Work task:
Using the entries that follow, transcribe only the lines from the line with "Task: Click the info icon beside Title label" to the line with "This screenshot has height=784, width=1561.", both included, exactly as they stand and without pictures.

Supplied records:
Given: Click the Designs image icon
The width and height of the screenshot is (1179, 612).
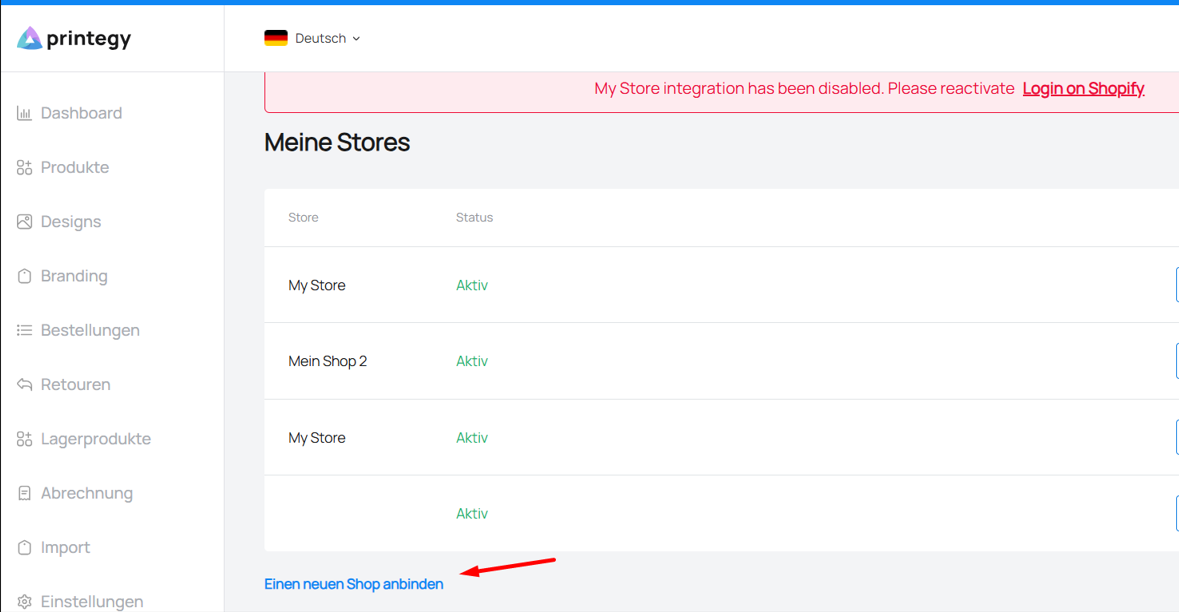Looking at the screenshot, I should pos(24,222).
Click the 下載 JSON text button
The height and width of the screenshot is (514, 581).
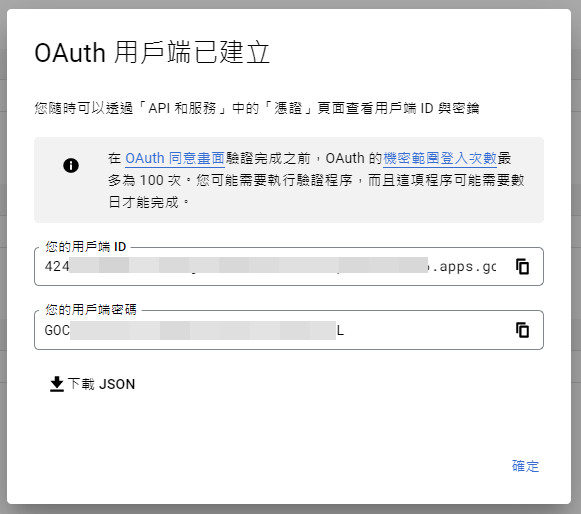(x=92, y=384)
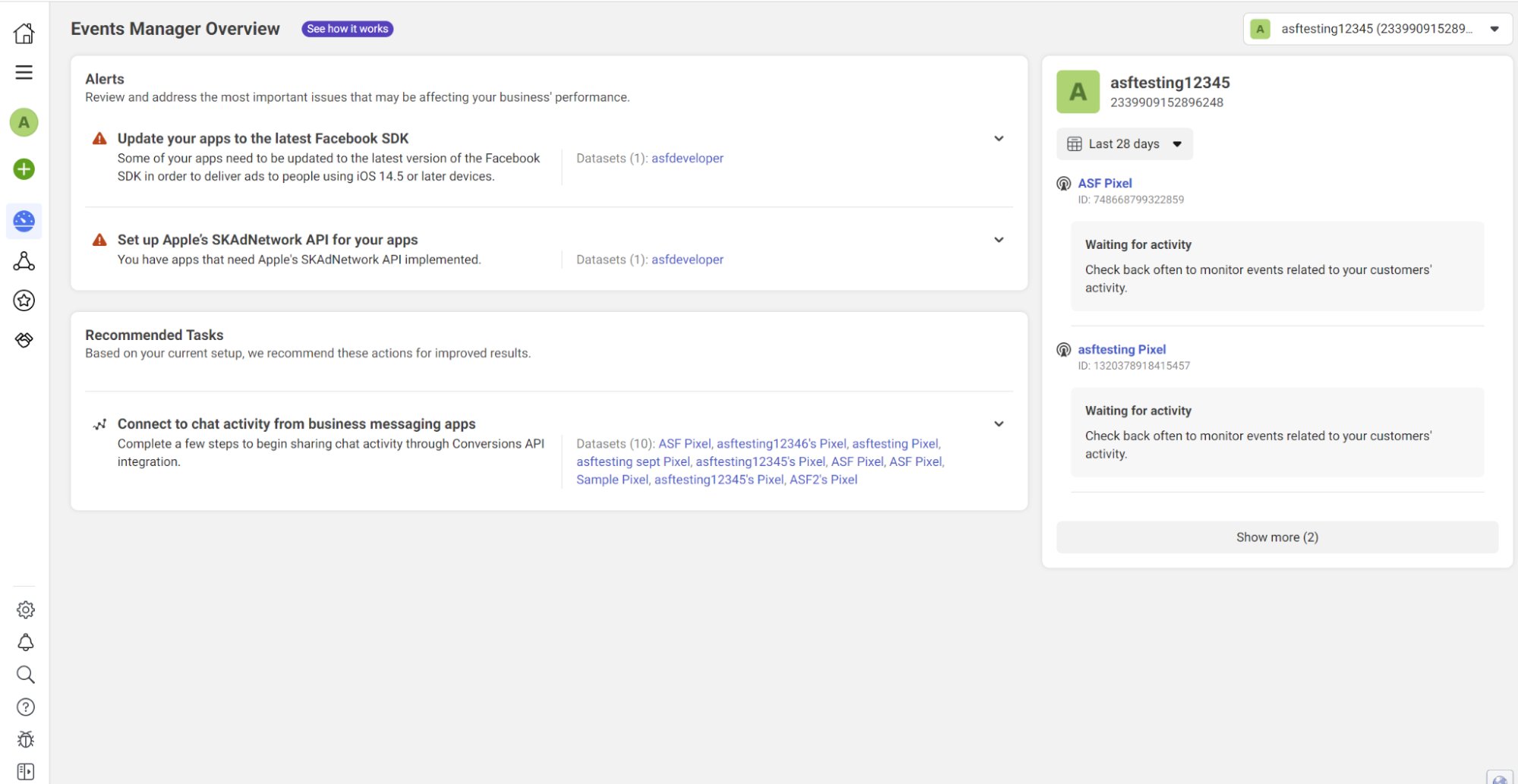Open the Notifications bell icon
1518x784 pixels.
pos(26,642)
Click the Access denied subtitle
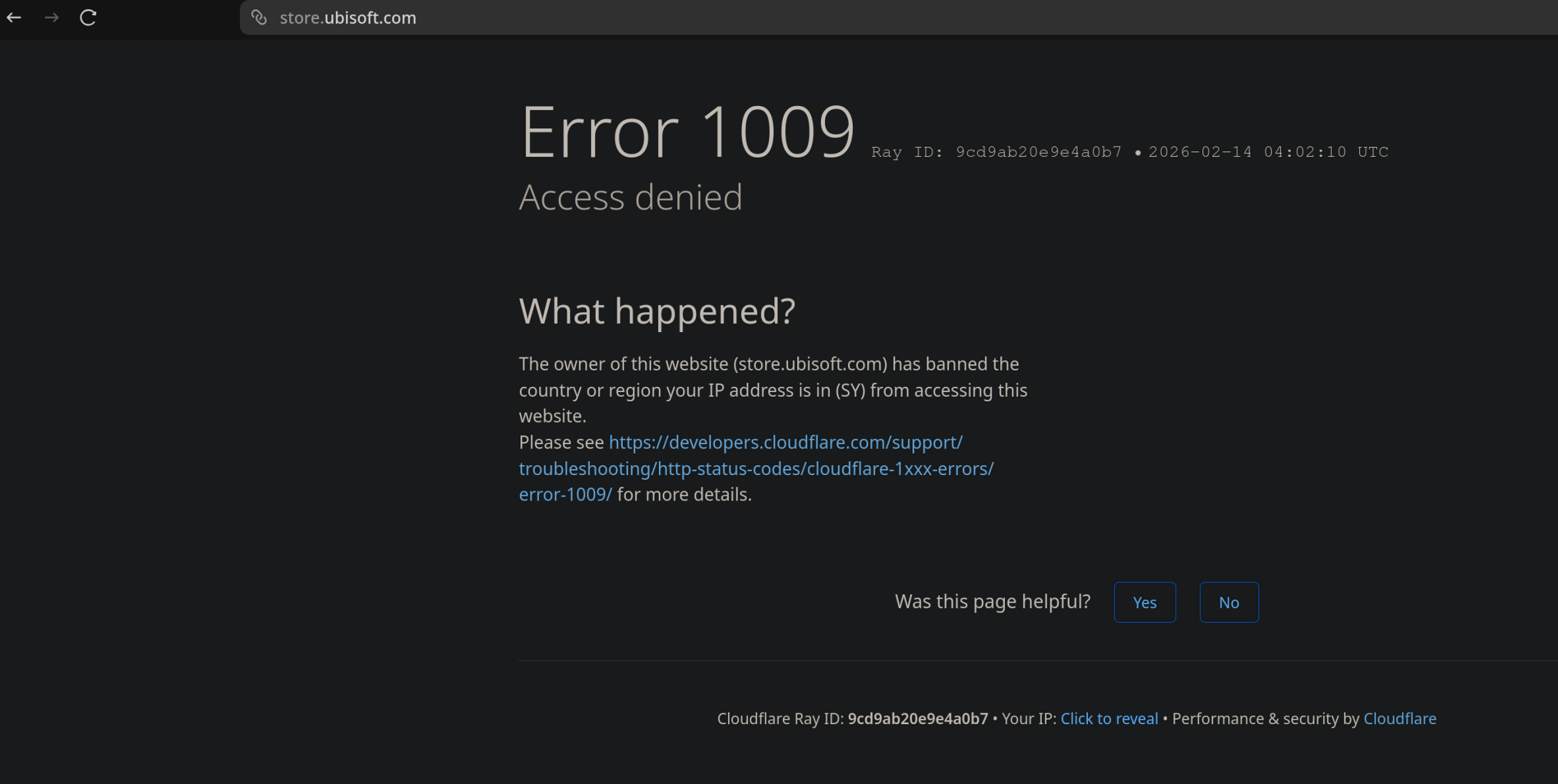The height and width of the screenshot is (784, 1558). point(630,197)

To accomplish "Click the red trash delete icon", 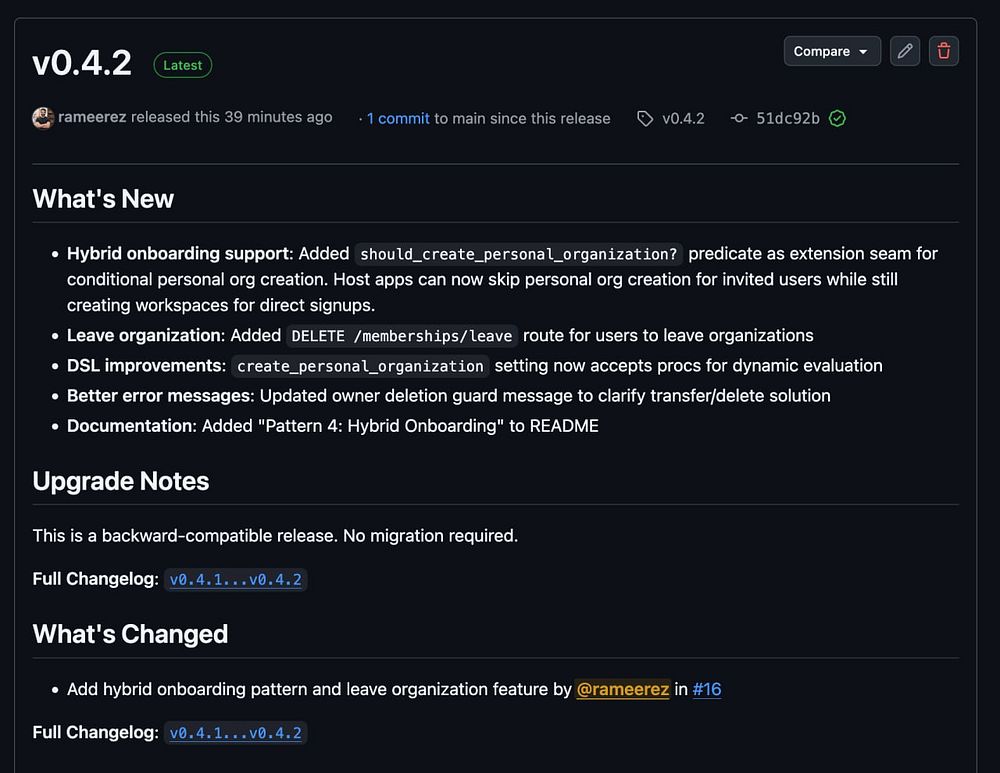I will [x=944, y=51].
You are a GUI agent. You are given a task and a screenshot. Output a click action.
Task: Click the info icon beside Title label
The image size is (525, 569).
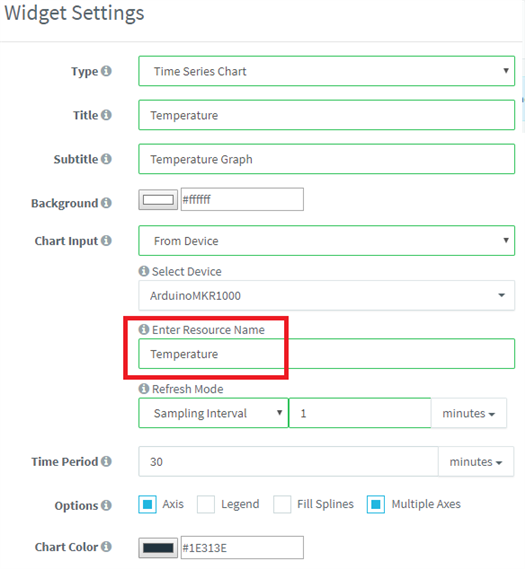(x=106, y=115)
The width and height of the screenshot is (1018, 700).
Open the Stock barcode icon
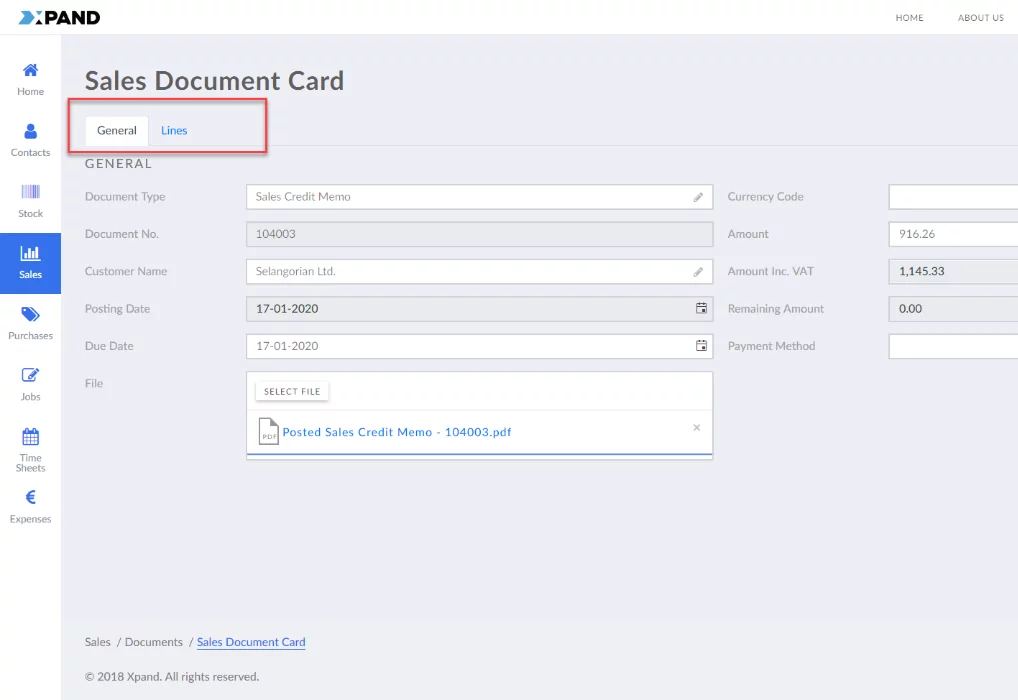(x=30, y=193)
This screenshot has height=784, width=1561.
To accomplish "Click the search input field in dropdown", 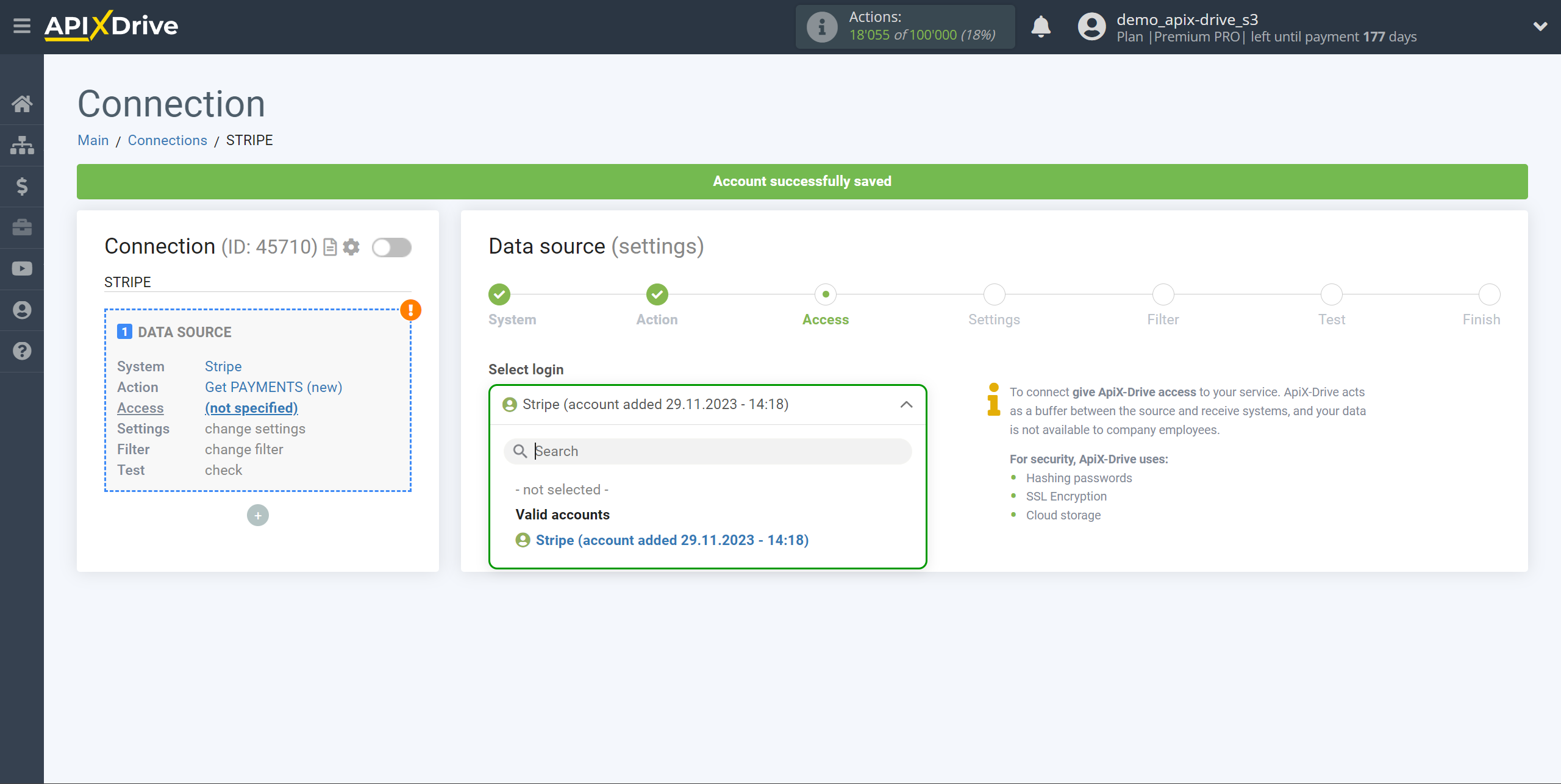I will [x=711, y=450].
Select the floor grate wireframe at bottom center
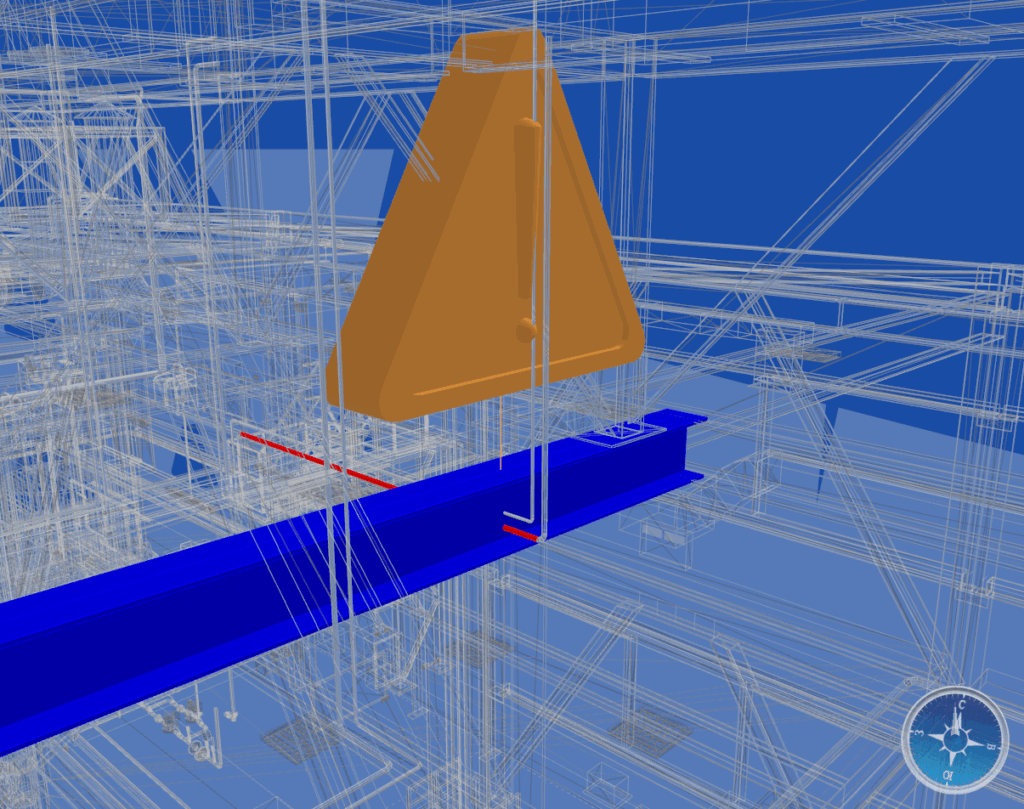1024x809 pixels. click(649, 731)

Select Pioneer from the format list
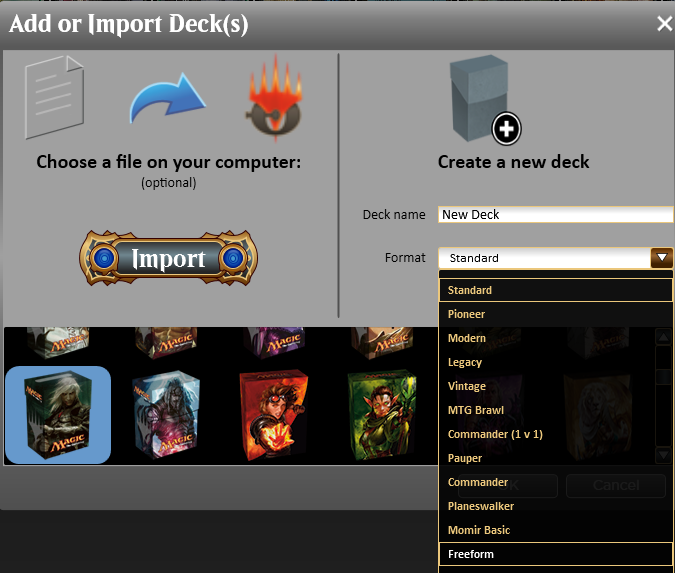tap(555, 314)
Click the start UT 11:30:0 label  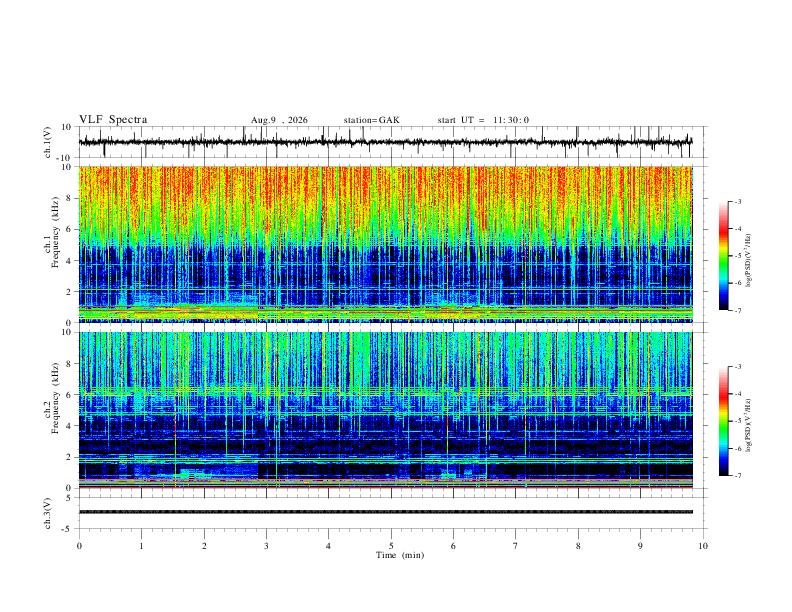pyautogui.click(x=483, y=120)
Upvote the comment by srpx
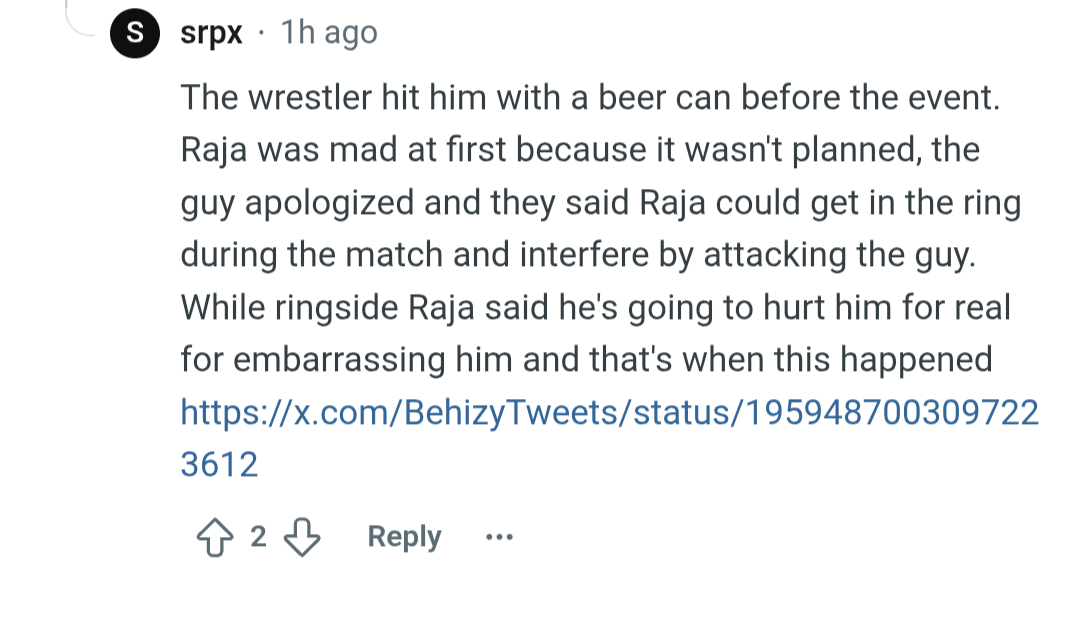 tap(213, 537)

Exercise response:
Task: Click the info icon beside Title label
The image size is (525, 569).
(x=106, y=115)
The width and height of the screenshot is (1018, 700).
Open the Stock barcode icon
(x=30, y=193)
This screenshot has height=784, width=1561.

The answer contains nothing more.